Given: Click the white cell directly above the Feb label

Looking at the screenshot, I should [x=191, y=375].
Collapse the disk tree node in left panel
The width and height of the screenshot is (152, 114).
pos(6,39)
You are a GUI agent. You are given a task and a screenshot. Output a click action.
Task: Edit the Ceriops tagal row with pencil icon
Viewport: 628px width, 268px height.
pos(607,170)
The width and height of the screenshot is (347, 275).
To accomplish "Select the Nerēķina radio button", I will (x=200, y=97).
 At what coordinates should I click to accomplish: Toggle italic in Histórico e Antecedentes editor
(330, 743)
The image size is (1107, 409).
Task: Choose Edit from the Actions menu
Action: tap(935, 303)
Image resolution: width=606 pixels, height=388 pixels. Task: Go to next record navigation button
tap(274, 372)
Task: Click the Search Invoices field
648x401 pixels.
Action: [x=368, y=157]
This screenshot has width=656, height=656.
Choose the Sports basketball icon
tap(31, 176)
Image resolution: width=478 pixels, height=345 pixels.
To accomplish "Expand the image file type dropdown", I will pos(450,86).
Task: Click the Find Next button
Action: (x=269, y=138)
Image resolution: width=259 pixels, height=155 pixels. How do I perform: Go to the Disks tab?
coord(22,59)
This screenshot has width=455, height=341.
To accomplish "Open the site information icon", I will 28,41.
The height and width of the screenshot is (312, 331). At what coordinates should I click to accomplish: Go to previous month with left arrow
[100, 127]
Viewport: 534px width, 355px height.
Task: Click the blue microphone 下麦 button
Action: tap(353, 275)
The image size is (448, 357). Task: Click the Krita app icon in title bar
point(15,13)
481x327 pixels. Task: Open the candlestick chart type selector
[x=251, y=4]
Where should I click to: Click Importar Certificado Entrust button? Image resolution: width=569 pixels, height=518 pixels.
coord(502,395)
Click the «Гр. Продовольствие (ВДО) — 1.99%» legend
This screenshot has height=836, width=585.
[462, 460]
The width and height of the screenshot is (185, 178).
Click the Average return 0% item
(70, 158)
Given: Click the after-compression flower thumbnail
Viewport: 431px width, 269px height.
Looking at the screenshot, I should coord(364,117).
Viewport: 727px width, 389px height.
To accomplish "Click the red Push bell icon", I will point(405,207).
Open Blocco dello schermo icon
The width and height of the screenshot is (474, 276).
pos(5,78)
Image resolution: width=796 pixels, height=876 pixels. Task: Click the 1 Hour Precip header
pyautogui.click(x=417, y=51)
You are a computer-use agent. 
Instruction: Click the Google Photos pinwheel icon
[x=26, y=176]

────

Your instructions:
The full set of entries has to be duplicated precisely.

Written solution:
Given: Click the white cell directly above the Feb label

Looking at the screenshot, I should [x=191, y=375].
Collapse the disk tree node in left panel
The width and height of the screenshot is (152, 114).
pos(6,39)
You are a GUI agent. You are given a task and a screenshot. Output a click action.
Task: Edit the Ceriops tagal row with pencil icon
Viewport: 628px width, 268px height.
pos(607,170)
The width and height of the screenshot is (347, 275).
To accomplish "Select the Nerēķina radio button", I will (x=200, y=97).
 At what coordinates should I click to accomplish: Toggle italic in Histórico e Antecedentes editor
(330, 743)
The image size is (1107, 409).
Task: Choose Edit from the Actions menu
Action: tap(935, 303)
Image resolution: width=606 pixels, height=388 pixels. Task: Go to next record navigation button
tap(274, 372)
Task: Click the Search Invoices field
648x401 pixels.
Action: [x=368, y=157]
This screenshot has width=656, height=656.
Choose the Sports basketball icon
tap(31, 176)
Image resolution: width=478 pixels, height=345 pixels.
To accomplish "Expand the image file type dropdown", I will pos(450,86).
Task: Click the Find Next button
Action: (x=269, y=138)
Image resolution: width=259 pixels, height=155 pixels. How do I perform: Go to the Disks tab?
coord(22,59)
This screenshot has width=455, height=341.
To accomplish "Open the site information icon", I will 28,41.
The height and width of the screenshot is (312, 331). At what coordinates should I click to accomplish: Go to previous month with left arrow
[100, 127]
Viewport: 534px width, 355px height.
Task: Click the blue microphone 下麦 button
Action: tap(353, 275)
The image size is (448, 357). Task: Click the Krita app icon in title bar
point(15,13)
481x327 pixels. Task: Open the candlestick chart type selector
[x=251, y=4]
Where should I click to: Click Importar Certificado Entrust button? Image resolution: width=569 pixels, height=518 pixels.
coord(502,395)
Click the «Гр. Продовольствие (ВДО) — 1.99%» legend
This screenshot has height=836, width=585.
[462, 460]
The width and height of the screenshot is (185, 178).
Click the Average return 0% item
(70, 158)
Given: Click the after-compression flower thumbnail
Viewport: 431px width, 269px height.
Looking at the screenshot, I should coord(364,117).
Viewport: 727px width, 389px height.
To accomplish "Click the red Push bell icon", I will point(405,207).
Open Blocco dello schermo icon
The width and height of the screenshot is (474, 276).
pos(5,78)
Image resolution: width=796 pixels, height=876 pixels. Task: Click the 1 Hour Precip header
pyautogui.click(x=417, y=51)
You are a computer-use agent. 
Instruction: Click the Google Photos pinwheel icon
[x=26, y=176]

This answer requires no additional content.